*** Opening of Record extracts ***
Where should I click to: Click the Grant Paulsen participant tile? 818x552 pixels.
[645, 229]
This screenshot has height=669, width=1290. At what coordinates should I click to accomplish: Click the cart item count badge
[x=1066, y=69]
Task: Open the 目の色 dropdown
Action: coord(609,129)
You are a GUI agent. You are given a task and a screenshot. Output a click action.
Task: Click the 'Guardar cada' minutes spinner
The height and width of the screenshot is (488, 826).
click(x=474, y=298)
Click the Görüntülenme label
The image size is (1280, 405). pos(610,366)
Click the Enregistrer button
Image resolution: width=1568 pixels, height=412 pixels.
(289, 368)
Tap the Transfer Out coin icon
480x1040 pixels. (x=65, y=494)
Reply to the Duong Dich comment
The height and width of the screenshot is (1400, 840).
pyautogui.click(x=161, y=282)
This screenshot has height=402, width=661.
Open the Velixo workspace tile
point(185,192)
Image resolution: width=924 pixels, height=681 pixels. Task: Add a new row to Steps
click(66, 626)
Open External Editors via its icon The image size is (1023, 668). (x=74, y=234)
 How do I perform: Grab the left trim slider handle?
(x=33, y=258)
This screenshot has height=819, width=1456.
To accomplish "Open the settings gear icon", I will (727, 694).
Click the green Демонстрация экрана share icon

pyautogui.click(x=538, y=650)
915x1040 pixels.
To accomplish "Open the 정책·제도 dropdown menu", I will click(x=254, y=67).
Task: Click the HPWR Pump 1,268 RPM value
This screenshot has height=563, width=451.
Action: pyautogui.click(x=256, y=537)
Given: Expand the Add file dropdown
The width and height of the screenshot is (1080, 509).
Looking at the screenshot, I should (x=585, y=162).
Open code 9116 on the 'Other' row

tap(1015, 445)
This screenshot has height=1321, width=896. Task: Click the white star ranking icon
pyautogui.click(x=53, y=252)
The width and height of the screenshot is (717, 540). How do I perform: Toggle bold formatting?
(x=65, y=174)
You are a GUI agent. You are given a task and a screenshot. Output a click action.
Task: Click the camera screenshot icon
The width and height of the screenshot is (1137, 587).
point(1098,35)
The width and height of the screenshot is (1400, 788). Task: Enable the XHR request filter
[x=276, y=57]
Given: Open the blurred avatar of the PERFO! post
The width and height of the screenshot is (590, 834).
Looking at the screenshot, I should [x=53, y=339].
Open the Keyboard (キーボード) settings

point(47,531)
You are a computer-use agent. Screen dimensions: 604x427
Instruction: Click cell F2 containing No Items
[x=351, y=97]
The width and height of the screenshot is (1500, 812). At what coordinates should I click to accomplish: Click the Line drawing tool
*** Close of Record extracts ***
= Instructions to follow =
Everything in the listing must be returned word for word.

= Solution for this task =
Where should I click to: Click the Grant Paulsen participant tile? 818x552 pixels.
[645, 229]
This screenshot has height=669, width=1290. At what coordinates should I click to accomplish: Click the cart item count badge
[x=1066, y=69]
Task: Open the 目の色 dropdown
Action: coord(609,129)
You are a GUI agent. You are given a task and a screenshot. Output a click action.
Task: Click the 'Guardar cada' minutes spinner
The height and width of the screenshot is (488, 826).
click(x=474, y=298)
Click the Görüntülenme label
The image size is (1280, 405). pos(610,366)
Click the Enregistrer button
Image resolution: width=1568 pixels, height=412 pixels.
(289, 368)
Tap the Transfer Out coin icon
480x1040 pixels. (x=65, y=494)
Reply to the Duong Dich comment
The height and width of the screenshot is (1400, 840).
pyautogui.click(x=161, y=282)
This screenshot has height=402, width=661.
Open the Velixo workspace tile
point(185,192)
Image resolution: width=924 pixels, height=681 pixels. Task: Add a new row to Steps
click(66, 626)
Open External Editors via its icon The image size is (1023, 668). (x=74, y=234)
 How do I perform: Grab the left trim slider handle?
(x=33, y=258)
This screenshot has height=819, width=1456.
To accomplish "Open the settings gear icon", I will (727, 694).
Click the green Демонстрация экрана share icon

pyautogui.click(x=538, y=650)
915x1040 pixels.
To accomplish "Open the 정책·제도 dropdown menu", I will click(x=254, y=67).
Task: Click the HPWR Pump 1,268 RPM value
This screenshot has height=563, width=451.
Action: pyautogui.click(x=256, y=537)
Given: Expand the Add file dropdown
The width and height of the screenshot is (1080, 509).
Looking at the screenshot, I should (x=585, y=162).
Open code 9116 on the 'Other' row

tap(1015, 445)
This screenshot has height=1321, width=896. Task: Click the white star ranking icon
pyautogui.click(x=53, y=252)
The width and height of the screenshot is (717, 540). How do I perform: Toggle bold formatting?
(x=65, y=174)
You are a GUI agent. You are given a task and a screenshot. Output a click action.
Task: Click the camera screenshot icon
The width and height of the screenshot is (1137, 587).
point(1098,35)
The width and height of the screenshot is (1400, 788). Task: Enable the XHR request filter
[x=276, y=57]
Given: Open the blurred avatar of the PERFO! post
The width and height of the screenshot is (590, 834).
Looking at the screenshot, I should [x=53, y=339].
Open the Keyboard (キーボード) settings

point(47,531)
You are a computer-use agent. Screen dimensions: 604x427
Instruction: Click cell F2 containing No Items
[x=351, y=97]
The width and height of the screenshot is (1500, 812). At what coordinates should I click to accomplish: Click the Line drawing tool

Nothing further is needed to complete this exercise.